Parallel dispatch (opt-in exception, not the default)
Only when a plan explicitly marks tasks independent: dispatch each with
--worktree=<task-slug>, run concurrently, then review and merge one worktree at a
time through the same review gate. Merge conflicts usually eat the savings — prefer
sequential.
Failure handling
| Failure | Action |
|---|---|
stopReason: "Cancelled", empty text, no diff | Missing --always-approve — retry with it |
| CLI error / timeout | Retry once; then do the task yourself and note the fallback |
| Auth expired | Stop; ask the user to run grok login |
| 2 fix-up rounds exhausted | Preserve the diff, ask the user for a recovery decision, then finish the task manually if authorized |
| Dirty tree at dispatch | Refuse; commit/stash first |
Limitations
- Grok receives the approved task specification; it is a third-party service and should not receive secrets, proprietary material, personal data, or customer data.

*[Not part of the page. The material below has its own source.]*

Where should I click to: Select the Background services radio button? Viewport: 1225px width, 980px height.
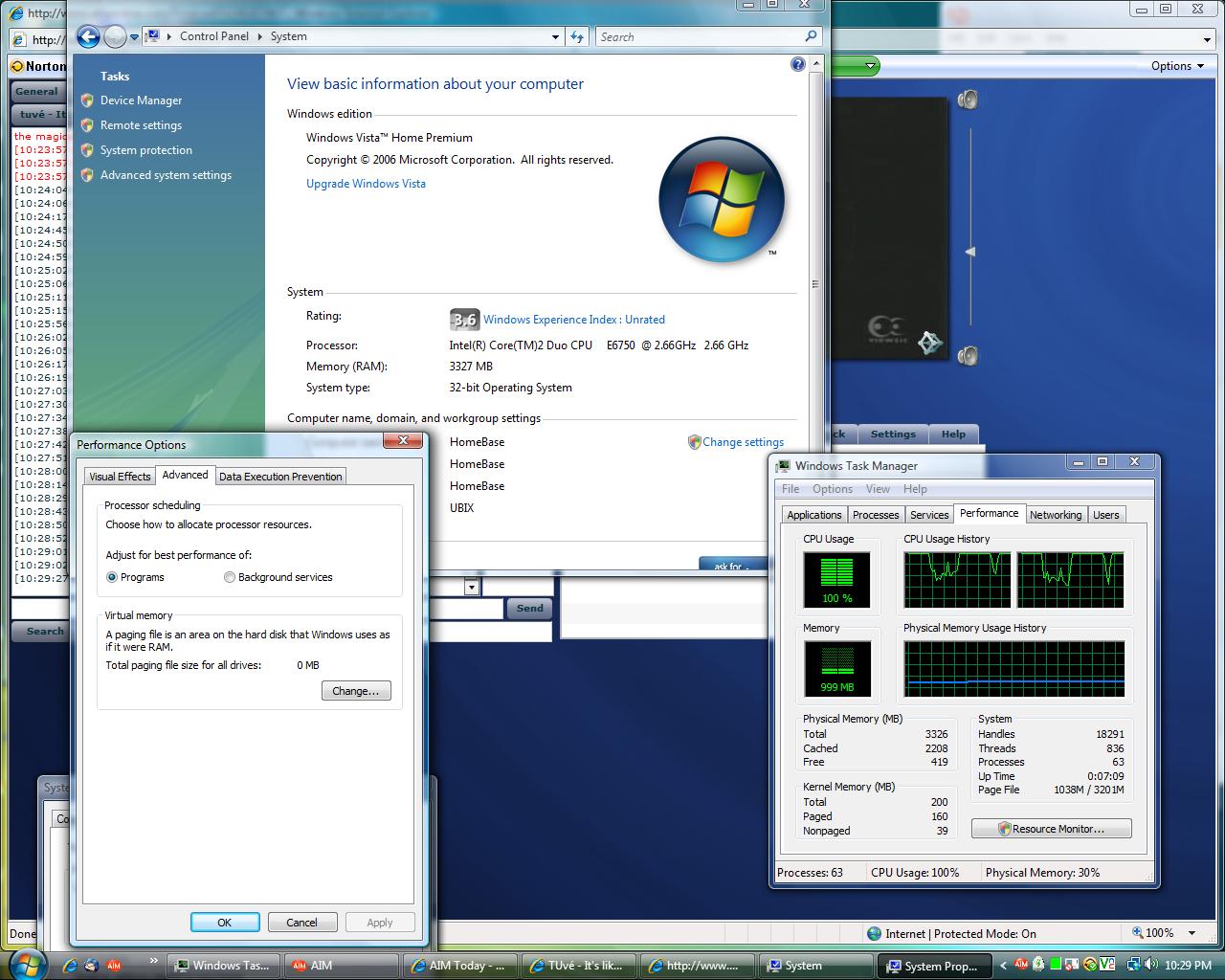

--always-approveallows edits without an interactive approval prompt. It must be limited to a clean, explicitly approved worktree and never substitutes for the orchestrator's review.- Model output can be incorrect, insecure, incomplete, or out of scope. Review the diff and run the acceptance checks before accepting any change.
- This skill does not authorize installations, updates, commits, pushes, deployments, or destructive cleanup.
Models
Default grok-4.5. Add -m grok-composer-2.5-fast only for trivial mechanical tasks.